Page:Caylus - Souvenirs et correspondance.djvu/133

Le texte de cette page a été corrigé et est conforme au fac-similé.

Le Roi avoit eu la même pensée, et ce fut son premier mouvement lorsqu’il apprit la mort de madame de Richelieu[1] ; mais madame de Maintenon refusa constamment un honneur que sa modestie lui faisoit regarder comme au-dessus d’elle. C’est sans doute ce qu’elle veut dire dans une de ses lettres à M. d’Aubigné, que j’ai lue, et qui est encore à Saint-Cyr ; et comme je suis persuadée qu’on ne pourroit jamais la faire si bien parler qu’elle parle elle-même, je vais copier l’article de cette lettre, qui répond au sujet dont je parle.

« Je ne pourrois vous faire connétable quand je le voudrois, et, quand je le pourrois, je ne le voudrois pas. Je suis incapable de vouloir demander rien que de raisonnable à celui à qui je dois tout, et que je n’ai pas voulu qu’il fit pour moi-même une chose au-dessus de moi. Ce sont des sentimens dont vous pâtissez peut-être ; mais peut-être aussi que, si je n’avois pas le fonds d’honneur qui les inspire, je ne serois pas où je suis. Quoi qu’il en soit, vous êtes heureux si vous êtes sage. »

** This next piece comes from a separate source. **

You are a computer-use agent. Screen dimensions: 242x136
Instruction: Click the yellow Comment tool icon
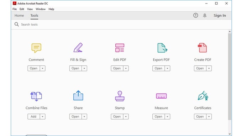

Ce refus fit beaucoup de bruit à la cour : on y trouva plus de gloire que de modestie, et j’avoue que mon enfance ne m’empêcha pas d’en porter le même jugement. Je me souviens que madame de Maintenon me fit venir, à son ordinaire, pour voir ce que je

  1. « L’offre faite à madame de Maintenon de la place de dame d’honneur ne fut pas sérieuse c’était un moyen de tromper la cour sur le projet de mariage secret entre cette dame et le roi. » (Théop. Lavallée, note sur les Mémoires de Languet de Gergy.)